The Bolt Arena (named Telia 5G -areena until January 2020, named Sonera Stadium until April 2017, and Finnair Stadium until August 2010; also known as Töölön jalkapallostadion, "Töölö football stadium") is a football stadium in Helsinki, Finland. It is named after the labour hire company Bolt.Works.

History
The stadium was inaugurated in 2000. It has a capacity of 10,770 spectators. Originally the ground had a natural grass pitch, but it was soon replaced with an artificial one because the grass couldn't get enough sun light. Since then the stadium has seen numerous artificial playing surfaces that have been gradually replaced. The most recent artificial pitch was installed in April 2015.
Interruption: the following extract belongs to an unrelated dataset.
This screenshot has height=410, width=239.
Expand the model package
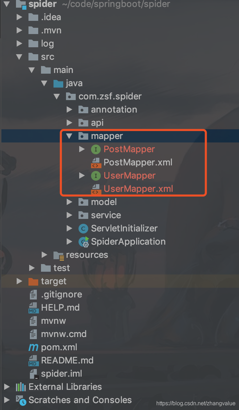[69, 202]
The ground is located next to the Helsinki Olympic Stadium. Before the current stadium was constructed, it was known as the Helsinki Football Ground and hosted some of the football preliminaries for the 1952 Summer Olympics.

It is the home stadium of HJK, HIFK, and is also used for some friendlies by the Finnish national team. It hosted the 2003 FIFA U-17 World Championship as Töölö Stadium.
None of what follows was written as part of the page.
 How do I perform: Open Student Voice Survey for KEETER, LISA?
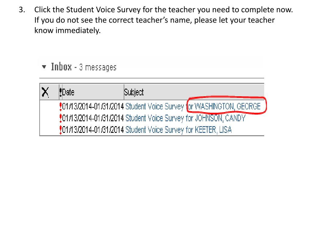click(x=179, y=130)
The stadium was named as one of the stadiums that host the 2009 UEFA Women's Championship. For that tournament, the artificial turf covering the field was temporarily replaced with grass.

In the 2016 domestic league season, tenants HJK Helsinki drew the highest average home attendance (5,101).

On 15 November 2019, Finland national football team managed to qualify to the first major tournament, UEFA Euro 2020, in their history after defeating Liechtenstein 3–0 at this stadium.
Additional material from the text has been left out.